Assignment ::
Please print each record exactly, omitting none of them.

Collected data entries
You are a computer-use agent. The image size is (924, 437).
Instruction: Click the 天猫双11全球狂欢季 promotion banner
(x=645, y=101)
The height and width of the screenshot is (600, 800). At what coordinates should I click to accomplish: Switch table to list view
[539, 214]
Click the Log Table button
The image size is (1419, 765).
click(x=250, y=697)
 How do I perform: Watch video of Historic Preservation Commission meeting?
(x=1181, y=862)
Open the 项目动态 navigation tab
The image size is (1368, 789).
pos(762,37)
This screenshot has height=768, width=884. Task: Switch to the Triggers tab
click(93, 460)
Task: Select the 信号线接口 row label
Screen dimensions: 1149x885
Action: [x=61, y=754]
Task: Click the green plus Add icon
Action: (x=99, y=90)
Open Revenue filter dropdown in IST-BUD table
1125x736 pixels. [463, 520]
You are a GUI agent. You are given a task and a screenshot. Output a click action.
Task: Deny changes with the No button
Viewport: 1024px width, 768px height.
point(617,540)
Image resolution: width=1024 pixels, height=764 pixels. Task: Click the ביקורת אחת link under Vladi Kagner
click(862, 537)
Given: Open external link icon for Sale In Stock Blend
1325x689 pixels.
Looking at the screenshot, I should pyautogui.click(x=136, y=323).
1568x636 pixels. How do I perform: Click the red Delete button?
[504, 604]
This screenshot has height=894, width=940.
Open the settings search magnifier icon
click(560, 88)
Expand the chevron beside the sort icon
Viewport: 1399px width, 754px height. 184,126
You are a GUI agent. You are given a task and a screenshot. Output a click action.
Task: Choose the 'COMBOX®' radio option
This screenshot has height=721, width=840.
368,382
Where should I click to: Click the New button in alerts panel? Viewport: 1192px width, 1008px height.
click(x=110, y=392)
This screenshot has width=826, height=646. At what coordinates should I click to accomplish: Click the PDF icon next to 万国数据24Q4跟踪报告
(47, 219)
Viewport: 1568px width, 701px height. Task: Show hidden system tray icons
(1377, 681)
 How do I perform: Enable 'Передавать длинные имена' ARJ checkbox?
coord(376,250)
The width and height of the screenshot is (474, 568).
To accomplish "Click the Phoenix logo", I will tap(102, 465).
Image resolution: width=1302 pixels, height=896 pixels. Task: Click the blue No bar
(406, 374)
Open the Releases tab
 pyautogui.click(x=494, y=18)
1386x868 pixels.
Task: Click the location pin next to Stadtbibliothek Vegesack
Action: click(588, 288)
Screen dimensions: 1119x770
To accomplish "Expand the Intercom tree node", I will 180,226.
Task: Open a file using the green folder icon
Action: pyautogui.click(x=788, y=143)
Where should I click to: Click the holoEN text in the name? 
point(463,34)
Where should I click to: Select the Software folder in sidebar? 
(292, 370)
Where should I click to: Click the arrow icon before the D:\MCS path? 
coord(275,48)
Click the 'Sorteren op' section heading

Exercise answer ::
You are a computer-use agent. The image size is (924, 437).
Instruction: Click the 天猫双11全球狂欢季 promotion banner
(x=645, y=101)
The height and width of the screenshot is (600, 800). At what coordinates should I click to accomplish: Switch table to list view
[539, 214]
Click the Log Table button
The image size is (1419, 765).
click(x=250, y=697)
 How do I perform: Watch video of Historic Preservation Commission meeting?
(x=1181, y=862)
Open the 项目动态 navigation tab
The image size is (1368, 789).
pos(762,37)
This screenshot has height=768, width=884. Task: Switch to the Triggers tab
click(93, 460)
Task: Select the 信号线接口 row label
Screen dimensions: 1149x885
Action: [x=61, y=754]
Task: Click the green plus Add icon
Action: (x=99, y=90)
Open Revenue filter dropdown in IST-BUD table
1125x736 pixels. [463, 520]
You are a GUI agent. You are given a task and a screenshot. Output a click action.
Task: Deny changes with the No button
Viewport: 1024px width, 768px height.
point(617,540)
Image resolution: width=1024 pixels, height=764 pixels. Task: Click the ביקורת אחת link under Vladi Kagner
click(862, 537)
Given: Open external link icon for Sale In Stock Blend
1325x689 pixels.
Looking at the screenshot, I should pyautogui.click(x=136, y=323).
1568x636 pixels. How do I perform: Click the red Delete button?
[504, 604]
This screenshot has height=894, width=940.
Open the settings search magnifier icon
click(560, 88)
Expand the chevron beside the sort icon
Viewport: 1399px width, 754px height. 184,126
You are a GUI agent. You are given a task and a screenshot. Output a click action.
Task: Choose the 'COMBOX®' radio option
This screenshot has height=721, width=840.
368,382
Where should I click to: Click the New button in alerts panel? Viewport: 1192px width, 1008px height.
click(x=110, y=392)
This screenshot has width=826, height=646. At what coordinates should I click to accomplish: Click the PDF icon next to 万国数据24Q4跟踪报告
(47, 219)
Viewport: 1568px width, 701px height. Task: Show hidden system tray icons
(1377, 681)
 How do I perform: Enable 'Передавать длинные имена' ARJ checkbox?
coord(376,250)
The width and height of the screenshot is (474, 568).
To accomplish "Click the Phoenix logo", I will tap(102, 465).
Image resolution: width=1302 pixels, height=896 pixels. Task: Click the blue No bar
(406, 374)
Open the Releases tab
 pyautogui.click(x=494, y=18)
1386x868 pixels.
Task: Click the location pin next to Stadtbibliothek Vegesack
Action: click(588, 288)
Screen dimensions: 1119x770
To accomplish "Expand the Intercom tree node", I will 180,226.
Task: Open a file using the green folder icon
Action: pyautogui.click(x=788, y=143)
Where should I click to: Click the holoEN text in the name? 
point(463,34)
Where should I click to: Select the Software folder in sidebar? 
(292, 370)
Where should I click to: Click the arrow icon before the D:\MCS path? 
coord(275,48)
Click the 'Sorteren op' section heading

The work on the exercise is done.